> **YOUR ASSIGNMENT**
Reproduce the passage on technology for detecting insurance claims fraud word for word, in full.
BEGIN TEXT EXCERPT
Fighting fraud is an ongoing war in the insurance industry. But with the use of innovative technologies designed to manage and analyze data, carriers are gaining an edge in preventing and detecting claims fraud. With $80 billion lost to insurance fraud every year across all business lines, insurers are investing in more-intuitive technology such as rules-based analysis, data mining and predictive modeling to aid investigators in uncovering crooked claims, according to James Quiggle, director of communications for the Coalition Against Insurance Fraud (Washington, D.C.).
"Technology elevates fraud investigations to a new level by providing hard and actionable data that will help investigators uncover hidden scams," says Quiggle. Technology "also shortens that investigation cycle, identifying questionable claims earlier," he adds.
Distinguishing fraudulent claims early in the claims processing cycle is critical, primarily because once a payment is out the door, it is nearly impossible to recoup. The challenge is having technology sophisticated enough to identify the fraud. Vendors that have created systems that analyze data to spot fraudulent claims include Fair Isaac (Minneapolis), ISO (Jersey City, N.J.), Computer Sciences Corp. (CSC; El Segundo, Calif.), ChoicePoint (Alpharetta, Ga.) and Pegasystems (Cambridge, Mass.).
END TEXT EXCERPT
BEGIN GIVEN RECORDS
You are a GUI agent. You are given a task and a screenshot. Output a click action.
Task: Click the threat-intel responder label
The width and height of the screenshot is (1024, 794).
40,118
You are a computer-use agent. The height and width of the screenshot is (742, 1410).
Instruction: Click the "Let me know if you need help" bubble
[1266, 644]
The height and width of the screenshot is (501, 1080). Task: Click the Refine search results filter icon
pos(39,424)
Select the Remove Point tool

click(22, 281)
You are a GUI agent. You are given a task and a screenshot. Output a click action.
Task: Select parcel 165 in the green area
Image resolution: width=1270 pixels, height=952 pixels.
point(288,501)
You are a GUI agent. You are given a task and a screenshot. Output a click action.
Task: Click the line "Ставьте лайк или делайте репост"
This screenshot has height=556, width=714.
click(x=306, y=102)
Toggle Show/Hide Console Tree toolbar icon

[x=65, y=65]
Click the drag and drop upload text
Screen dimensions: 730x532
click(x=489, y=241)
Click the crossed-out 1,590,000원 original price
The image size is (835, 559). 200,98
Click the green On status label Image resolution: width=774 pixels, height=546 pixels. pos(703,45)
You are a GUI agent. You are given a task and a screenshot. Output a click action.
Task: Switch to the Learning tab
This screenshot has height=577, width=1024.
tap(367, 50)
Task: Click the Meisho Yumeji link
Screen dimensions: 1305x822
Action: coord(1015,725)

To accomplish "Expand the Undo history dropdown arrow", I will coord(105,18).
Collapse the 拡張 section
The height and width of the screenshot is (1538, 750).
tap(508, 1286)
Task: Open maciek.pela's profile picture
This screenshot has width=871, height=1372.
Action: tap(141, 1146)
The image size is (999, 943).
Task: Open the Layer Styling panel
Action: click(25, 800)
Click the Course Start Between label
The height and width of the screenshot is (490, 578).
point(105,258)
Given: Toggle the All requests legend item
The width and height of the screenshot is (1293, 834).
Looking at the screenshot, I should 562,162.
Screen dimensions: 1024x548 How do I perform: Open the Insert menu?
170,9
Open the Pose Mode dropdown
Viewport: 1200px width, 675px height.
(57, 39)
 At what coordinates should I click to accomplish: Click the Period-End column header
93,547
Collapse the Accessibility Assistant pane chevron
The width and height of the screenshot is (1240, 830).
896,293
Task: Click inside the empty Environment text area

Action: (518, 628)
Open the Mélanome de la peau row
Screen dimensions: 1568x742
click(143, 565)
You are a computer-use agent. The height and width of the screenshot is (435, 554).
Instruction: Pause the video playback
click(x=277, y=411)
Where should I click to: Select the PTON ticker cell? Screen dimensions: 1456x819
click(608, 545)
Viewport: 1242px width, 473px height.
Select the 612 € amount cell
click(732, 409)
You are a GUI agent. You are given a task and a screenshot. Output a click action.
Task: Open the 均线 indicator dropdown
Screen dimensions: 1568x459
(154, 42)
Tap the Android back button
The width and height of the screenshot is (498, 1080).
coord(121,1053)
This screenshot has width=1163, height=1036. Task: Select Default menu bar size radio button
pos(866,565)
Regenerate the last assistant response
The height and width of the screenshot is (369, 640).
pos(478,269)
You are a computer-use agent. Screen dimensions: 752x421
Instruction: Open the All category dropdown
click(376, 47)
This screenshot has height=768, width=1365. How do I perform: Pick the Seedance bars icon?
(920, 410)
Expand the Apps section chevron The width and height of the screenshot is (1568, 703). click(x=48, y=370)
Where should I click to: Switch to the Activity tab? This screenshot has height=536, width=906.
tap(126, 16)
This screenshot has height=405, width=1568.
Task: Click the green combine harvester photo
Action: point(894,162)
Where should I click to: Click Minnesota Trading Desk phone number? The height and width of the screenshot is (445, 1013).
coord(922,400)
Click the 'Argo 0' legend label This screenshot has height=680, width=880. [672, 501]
END GIVEN RECORDS
> **EXERCISE RESULT**
Fighting fraud is an ongoing war in the insurance industry. But with the use of innovative technologies designed to manage and analyze data, carriers are gaining an edge in preventing and detecting claims fraud. With $80 billion lost to insurance fraud every year across all business lines, insurers are investing in more-intuitive technology such as rules-based analysis, data mining and predictive modeling to aid investigators in uncovering crooked claims, according to James Quiggle, director of communications for the Coalition Against Insurance Fraud (Washington, D.C.).
"Technology elevates fraud investigations to a new level by providing hard and actionable data that will help investigators uncover hidden scams," says Quiggle. Technology "also shortens that investigation cycle, identifying questionable claims earlier," he adds.
Distinguishing fraudulent claims early in the claims processing cycle is critical, primarily because once a payment is out the door, it is nearly impossible to recoup. The challenge is having technology sophisticated enough to identify the fraud. Vendors that have created systems that analyze data to spot fraudulent claims include Fair Isaac (Minneapolis), ISO (Jersey City, N.J.), Computer Sciences Corp. (CSC; El Segundo, Calif.), ChoicePoint (Alpharetta, Ga.) and Pegasystems (Cambridge, Mass.).